La semaine dernière s’est tenu le quatrième congrès annuel de la CFDT bâtiment et travaux publics (BTP). L’occasion de tirer un bilan local bien plus sombre qu’en hexagone. Alors que le secteur du BTP a le vent en poupe en France métropolitaine notamment grâce aux besoins en structures des Jeux Olympiques et du Grand Paris, et de la transition écologique, la filière réunionnaise constate quant à elle un fort ralentissement des investissements et donc des chantiers. 15% des entreprises de la filière sont en liquidation judiciaire ou en grandes difficultés. Le secteur du BTP réunionnais reste inquiet pour l’année à venir.

Deux tableaux pour un seul pays. La Cdft, qui tenait hier son congrès annuel du bâtiment et travaux publics, dressait le bilan de l’année écoulée, avec une appréhension pour celle qui s’ouvre. “On sent un fort ralentissement des investissements, notamment des collectivités. L’Etat aide moins et nous on le ressent. Pareil pour les entreprises et particuliers, qui, sans aides, construisent moins”, note Johny Lagarrigue, secrétaire général du syndicat. 

Cette baisse des investissements, et donc des chantiers, entraîne la mise en péril des entreprises de la filière. 15% d’entre elles sont en liquidation judiciaire ou en grande difficulté selon le syndicaliste. Plus de 3 000 emplois sont menacés. A cela s’ajoutent les retards pris sur les chantiers, et les désistements “à cause de projets mal montés, ou de problèmes de financement”. Johny Lagarrigue comptabilise 10 contrats abandonnés sur l’île cette année, “pire que l’an dernier”.

À contrepied de l’Hexagone

La conjoncture de la filière réunionnaise tranche avec celle de la métropole. “On fait face à une tension sur l’emploi tellement la demande est forte. Le BTP va super bien, les investissements sont pharaoniques en France et en Europe”, contrebalance Patrick Goudalle, délégué européen du groupe VINCI venu pour le congrès. La branche ne s’est pas portée aussi bien depuis quelques années, grâce notamment aux besoins en structures émanant des Jeux Olympiques et du Grand Paris. Des investissements qui ne concernent donc pas l’île. 

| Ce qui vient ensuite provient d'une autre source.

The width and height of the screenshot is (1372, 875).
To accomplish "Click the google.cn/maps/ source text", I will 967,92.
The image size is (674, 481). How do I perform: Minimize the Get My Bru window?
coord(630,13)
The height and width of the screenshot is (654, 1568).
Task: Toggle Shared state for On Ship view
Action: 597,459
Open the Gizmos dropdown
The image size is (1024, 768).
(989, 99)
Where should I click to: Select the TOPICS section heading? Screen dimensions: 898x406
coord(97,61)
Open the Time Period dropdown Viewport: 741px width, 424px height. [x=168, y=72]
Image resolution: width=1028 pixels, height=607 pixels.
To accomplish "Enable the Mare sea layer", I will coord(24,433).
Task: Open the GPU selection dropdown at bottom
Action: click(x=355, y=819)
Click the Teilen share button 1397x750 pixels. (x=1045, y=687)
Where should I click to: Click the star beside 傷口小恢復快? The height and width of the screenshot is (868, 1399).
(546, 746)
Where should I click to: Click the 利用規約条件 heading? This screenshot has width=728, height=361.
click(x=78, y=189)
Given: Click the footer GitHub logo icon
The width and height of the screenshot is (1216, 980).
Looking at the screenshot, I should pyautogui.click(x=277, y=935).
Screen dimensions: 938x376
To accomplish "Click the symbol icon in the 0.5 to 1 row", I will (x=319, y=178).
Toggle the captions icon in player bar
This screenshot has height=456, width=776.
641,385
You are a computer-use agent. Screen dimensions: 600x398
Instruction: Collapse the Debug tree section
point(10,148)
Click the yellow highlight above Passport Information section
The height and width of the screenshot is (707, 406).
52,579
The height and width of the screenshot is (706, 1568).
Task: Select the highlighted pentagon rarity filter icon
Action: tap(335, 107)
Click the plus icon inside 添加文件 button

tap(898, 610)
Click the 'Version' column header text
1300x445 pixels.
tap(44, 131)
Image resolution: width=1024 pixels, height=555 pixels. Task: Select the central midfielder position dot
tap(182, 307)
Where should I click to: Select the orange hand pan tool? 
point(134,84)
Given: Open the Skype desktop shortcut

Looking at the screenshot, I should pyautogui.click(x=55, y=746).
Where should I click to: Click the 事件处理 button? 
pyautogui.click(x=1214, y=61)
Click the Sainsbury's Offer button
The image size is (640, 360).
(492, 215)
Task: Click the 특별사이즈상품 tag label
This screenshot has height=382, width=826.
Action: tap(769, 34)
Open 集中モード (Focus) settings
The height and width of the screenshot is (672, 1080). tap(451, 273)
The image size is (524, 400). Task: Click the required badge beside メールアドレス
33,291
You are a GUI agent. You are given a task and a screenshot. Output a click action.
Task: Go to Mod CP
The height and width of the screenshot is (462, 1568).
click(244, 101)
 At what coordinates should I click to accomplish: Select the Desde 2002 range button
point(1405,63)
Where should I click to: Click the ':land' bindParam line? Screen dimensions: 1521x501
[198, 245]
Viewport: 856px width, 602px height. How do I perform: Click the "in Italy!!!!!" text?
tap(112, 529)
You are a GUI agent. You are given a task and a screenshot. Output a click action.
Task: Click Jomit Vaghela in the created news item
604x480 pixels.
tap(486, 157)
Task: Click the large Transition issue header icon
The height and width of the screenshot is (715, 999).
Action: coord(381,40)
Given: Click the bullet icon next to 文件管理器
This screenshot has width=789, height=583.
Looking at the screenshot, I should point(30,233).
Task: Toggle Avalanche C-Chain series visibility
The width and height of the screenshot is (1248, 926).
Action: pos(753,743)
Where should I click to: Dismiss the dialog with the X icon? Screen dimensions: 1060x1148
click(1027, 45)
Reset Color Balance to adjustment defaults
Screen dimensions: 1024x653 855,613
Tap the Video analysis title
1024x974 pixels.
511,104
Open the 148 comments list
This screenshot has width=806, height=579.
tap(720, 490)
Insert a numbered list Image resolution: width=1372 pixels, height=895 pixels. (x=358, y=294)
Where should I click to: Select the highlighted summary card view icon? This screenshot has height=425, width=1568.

Autre facteur stimulant la branche métropolitaine : la transition écologique. “On a beaucoup de chantiers de rénovation, de construction d’EPR (réacteur nucléaire)… Mais ici, on voit peu d’investissements européens comme le FEDER dans ce sens alors que le chantier est urgent et vaste”, ajoute le syndiqué. Des travaux d’envergure qui nécessitent une forte main d’oeuvre, pourtant en décroissance sur le territoire. 

Avec une moyenne d’âge de 48 ans en métropole, les salariés du BTP appartiennent pour beaucoup à la génération du baby-boom, et s’approchent à grands pas de la retraite. “Il faudra un million de salariés dans tout le secteur d’ici 2025. Sauf que le métier manque d’attractivité, et qu’il va falloir suivre en masse salariale”, soumet Jean-Marc Candille, secrétaire national de la Fédération nationale construction bois.

Une totale déconnexion

Les deux représentants nationaux remarquent qu’à La Réunion, le secteur est plus jeune, mais qu’il est surtout très isolé. “Il y a un manque de liens et d’informations avec la distance. Nous fonctionnons aussi différemment, ici de manière autonome, nous en modèle fédéral, souligne Patrick Goudalle. Malgré des enjeux similaires, les syndiqués réunionnais sont seuls et démunis d’exemples face à des employeurs “pouvant raconter un peu ce qu’ils veulent.” Pour contrer cette lacune, la Cfdt prévoit de signer des accords de coopération et de dresser d’ici mardi une feuille de route avec les syndicats nationaux.

“En métropole, on se bat pour intégrer la chaleur à l’accord sur les intempéries. Pas ici, alors qu’ils sont concernés”, regrette Jean-Marc Candille. “Nous allons l’instaurer aussi”, assoit le secrétaire général réunionnais, qui veut davantage s’appuyer sur ses homologues. A La Réunion, la convention collective du BTP n’est pas exactement la même que celle du territoire métropolitain, des spécificités locales ne le permettant pas.

Le secteur du BTP réunionnais et ses plus de 20 000 salariés compte s’appuyer sur ces liens renforcés pour améliorer leurs conditions d’exercice. Avec, comme horizon, une reprise espérée des investissements et des chantiers.